Indeed, this was my thinking.

Maybe specific releases of the library that are still in widespread use (for example by Ethereum)?

Yeah, those are an obvious choice. A lot of projects vendor our code including (old releases of) Bitcoin Core, and lightning implementations, many many altcoins. I think these are good choices for secp256k1, as are the versions bundled by rust-secp256k1 or other bindings as mentioned by Andrew.

In the end I think there are so many valid choices that I think I would just pick one or two more or less arbitrary. And covering "time" as much as possible is useful and your approach of taking the last commit in a year does the job. I think a mix of old and more recent versions is interesting: A very old version still in use is good as a target to find bugs and more recent versions are good as reference because they tend to have the same API (and support Schnorrsig etc).
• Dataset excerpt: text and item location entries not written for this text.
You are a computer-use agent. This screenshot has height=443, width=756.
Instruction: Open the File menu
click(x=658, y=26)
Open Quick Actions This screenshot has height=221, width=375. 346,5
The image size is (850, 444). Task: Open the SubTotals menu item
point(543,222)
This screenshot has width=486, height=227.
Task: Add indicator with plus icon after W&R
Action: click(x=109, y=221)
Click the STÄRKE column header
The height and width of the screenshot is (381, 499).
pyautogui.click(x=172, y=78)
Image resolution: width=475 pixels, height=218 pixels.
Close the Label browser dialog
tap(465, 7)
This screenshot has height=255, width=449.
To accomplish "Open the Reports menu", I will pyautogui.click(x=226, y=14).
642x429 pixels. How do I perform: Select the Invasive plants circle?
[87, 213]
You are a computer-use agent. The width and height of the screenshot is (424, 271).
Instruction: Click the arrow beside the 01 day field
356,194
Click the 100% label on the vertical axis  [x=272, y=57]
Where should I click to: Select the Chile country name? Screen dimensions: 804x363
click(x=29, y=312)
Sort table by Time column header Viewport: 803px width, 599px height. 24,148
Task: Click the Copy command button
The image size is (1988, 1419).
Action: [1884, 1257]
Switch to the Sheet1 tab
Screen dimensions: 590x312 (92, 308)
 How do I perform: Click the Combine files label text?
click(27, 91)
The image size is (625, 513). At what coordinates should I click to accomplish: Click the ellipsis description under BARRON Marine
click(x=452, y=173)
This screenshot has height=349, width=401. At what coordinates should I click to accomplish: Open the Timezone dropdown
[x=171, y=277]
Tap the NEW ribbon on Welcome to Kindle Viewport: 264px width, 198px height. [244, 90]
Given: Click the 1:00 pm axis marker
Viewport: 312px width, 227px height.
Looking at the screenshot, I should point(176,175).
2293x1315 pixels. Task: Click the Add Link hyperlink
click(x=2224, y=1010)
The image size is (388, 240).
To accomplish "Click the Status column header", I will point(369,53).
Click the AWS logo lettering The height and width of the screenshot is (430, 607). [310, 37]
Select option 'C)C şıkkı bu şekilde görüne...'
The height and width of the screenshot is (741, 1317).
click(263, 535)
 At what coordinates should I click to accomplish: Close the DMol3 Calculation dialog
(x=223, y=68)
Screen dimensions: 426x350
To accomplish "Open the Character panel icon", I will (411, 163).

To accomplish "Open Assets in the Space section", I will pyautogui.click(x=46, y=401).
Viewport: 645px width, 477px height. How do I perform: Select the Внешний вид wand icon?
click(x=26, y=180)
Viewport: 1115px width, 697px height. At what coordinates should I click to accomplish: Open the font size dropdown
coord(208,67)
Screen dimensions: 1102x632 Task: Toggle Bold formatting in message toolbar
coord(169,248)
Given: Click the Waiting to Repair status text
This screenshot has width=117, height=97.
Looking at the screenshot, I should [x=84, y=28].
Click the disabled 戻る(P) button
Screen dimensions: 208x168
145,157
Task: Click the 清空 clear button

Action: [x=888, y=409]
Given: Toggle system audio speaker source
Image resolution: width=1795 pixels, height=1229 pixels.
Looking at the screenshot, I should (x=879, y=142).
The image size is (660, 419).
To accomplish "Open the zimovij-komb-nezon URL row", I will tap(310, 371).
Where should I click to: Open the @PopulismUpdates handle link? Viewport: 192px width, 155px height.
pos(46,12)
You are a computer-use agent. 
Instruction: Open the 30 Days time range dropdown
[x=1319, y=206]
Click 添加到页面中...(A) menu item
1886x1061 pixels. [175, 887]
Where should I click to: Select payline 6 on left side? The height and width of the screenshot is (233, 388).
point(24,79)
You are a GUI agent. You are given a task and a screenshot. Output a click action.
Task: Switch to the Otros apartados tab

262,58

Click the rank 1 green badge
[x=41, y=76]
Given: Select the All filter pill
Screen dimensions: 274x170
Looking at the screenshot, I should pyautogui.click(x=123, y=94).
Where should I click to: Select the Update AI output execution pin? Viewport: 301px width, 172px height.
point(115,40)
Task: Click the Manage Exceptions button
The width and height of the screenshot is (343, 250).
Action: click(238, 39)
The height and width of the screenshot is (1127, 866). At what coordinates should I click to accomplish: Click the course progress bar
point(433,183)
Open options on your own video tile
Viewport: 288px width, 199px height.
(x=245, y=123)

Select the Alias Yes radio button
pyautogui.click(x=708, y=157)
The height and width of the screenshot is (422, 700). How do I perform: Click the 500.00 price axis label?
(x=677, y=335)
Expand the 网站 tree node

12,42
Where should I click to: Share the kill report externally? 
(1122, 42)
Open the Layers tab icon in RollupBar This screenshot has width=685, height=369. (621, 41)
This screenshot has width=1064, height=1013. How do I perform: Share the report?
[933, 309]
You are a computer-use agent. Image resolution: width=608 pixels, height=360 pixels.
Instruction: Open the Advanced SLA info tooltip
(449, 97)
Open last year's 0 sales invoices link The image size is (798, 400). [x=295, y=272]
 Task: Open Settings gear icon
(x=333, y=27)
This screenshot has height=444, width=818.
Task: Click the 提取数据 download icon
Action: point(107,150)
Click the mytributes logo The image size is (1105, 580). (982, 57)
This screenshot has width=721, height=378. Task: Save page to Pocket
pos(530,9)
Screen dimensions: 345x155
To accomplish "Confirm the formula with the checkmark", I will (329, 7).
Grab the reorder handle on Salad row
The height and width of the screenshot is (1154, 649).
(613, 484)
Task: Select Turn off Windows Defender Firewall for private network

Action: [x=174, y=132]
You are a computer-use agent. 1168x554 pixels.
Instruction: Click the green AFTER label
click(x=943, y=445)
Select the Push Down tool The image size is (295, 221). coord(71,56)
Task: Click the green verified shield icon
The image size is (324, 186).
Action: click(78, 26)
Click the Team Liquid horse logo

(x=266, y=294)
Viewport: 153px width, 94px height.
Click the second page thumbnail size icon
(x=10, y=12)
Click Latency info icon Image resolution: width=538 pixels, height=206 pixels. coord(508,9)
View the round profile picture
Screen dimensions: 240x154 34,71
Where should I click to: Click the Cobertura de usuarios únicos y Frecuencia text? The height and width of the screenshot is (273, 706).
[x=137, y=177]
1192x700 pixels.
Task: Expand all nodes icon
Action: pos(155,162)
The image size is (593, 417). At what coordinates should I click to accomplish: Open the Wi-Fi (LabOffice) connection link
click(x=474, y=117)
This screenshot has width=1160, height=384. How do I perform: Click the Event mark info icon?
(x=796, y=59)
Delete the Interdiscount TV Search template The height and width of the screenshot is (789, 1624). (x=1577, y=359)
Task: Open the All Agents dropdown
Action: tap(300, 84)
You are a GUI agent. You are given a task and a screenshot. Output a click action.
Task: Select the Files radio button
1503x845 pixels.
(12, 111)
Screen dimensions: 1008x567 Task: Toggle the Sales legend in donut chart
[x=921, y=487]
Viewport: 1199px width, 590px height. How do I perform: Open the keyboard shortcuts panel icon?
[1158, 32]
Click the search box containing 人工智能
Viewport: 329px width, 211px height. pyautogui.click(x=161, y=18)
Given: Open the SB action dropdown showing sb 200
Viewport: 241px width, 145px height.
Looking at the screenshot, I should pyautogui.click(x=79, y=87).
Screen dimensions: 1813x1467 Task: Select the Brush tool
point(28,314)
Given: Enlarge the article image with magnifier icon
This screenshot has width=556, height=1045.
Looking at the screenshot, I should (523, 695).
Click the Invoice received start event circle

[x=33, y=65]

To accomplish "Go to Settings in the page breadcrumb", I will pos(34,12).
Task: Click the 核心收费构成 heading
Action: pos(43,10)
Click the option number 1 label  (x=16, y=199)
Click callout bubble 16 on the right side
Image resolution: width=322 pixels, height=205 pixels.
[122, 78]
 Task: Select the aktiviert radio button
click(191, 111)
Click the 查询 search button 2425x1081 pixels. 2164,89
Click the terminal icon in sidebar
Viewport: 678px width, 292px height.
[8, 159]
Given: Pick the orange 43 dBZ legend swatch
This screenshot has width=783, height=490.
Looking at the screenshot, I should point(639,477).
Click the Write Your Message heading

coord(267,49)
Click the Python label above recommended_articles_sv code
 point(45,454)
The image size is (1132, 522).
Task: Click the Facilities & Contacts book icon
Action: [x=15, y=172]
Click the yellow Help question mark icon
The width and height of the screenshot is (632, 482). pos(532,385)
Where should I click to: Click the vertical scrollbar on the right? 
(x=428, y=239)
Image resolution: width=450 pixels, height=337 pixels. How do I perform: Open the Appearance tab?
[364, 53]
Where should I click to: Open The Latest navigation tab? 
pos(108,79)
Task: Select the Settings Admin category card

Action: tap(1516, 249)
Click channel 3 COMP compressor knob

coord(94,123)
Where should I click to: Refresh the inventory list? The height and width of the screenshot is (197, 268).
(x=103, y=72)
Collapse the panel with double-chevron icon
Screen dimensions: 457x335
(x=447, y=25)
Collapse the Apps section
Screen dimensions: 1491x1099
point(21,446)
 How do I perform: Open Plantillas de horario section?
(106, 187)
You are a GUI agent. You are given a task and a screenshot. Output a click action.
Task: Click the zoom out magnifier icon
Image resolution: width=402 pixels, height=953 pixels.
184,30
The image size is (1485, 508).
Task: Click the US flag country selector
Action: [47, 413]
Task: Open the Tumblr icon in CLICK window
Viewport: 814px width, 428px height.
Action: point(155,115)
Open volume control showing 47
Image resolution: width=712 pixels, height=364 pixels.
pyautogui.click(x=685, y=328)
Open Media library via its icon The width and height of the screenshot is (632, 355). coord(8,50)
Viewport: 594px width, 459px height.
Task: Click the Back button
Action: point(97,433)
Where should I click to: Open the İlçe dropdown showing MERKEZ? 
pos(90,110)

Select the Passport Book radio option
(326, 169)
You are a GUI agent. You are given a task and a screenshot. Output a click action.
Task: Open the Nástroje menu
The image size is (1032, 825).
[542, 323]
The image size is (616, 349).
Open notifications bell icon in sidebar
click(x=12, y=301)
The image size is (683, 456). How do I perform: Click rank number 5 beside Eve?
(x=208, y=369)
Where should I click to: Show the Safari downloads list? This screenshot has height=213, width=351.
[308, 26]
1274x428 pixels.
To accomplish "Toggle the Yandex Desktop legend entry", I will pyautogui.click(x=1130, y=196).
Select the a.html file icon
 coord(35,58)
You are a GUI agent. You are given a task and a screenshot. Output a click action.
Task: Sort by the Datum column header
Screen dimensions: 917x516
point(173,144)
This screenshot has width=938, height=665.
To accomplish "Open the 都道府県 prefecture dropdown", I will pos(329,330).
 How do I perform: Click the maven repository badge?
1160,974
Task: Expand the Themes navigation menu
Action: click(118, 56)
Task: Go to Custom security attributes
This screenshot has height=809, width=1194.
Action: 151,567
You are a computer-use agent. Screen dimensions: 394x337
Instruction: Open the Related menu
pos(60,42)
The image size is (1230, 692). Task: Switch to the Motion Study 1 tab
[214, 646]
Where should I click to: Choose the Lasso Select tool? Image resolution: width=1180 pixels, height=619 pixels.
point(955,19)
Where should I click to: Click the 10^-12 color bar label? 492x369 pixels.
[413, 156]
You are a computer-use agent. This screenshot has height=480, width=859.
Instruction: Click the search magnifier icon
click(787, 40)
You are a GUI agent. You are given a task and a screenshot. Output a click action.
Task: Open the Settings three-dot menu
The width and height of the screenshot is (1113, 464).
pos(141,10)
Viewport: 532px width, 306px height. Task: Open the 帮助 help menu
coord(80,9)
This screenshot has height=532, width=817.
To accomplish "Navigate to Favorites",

I think if you run cryptofuzz with libsecp256k1 plus 10 other libraries, then I'd suppose adding an old version does not add much if you want to find bugs in the current version. But if you want to find bugs in older versions of libsecp256k1, then of course it makes a lot of sense to run the old version.

I can even add an additional fuzzer for an older libsecp256k1 version to the OSS-Fuzz project.

(With my limited knowledge of the available resources there etc.,) this sounds interesting at least.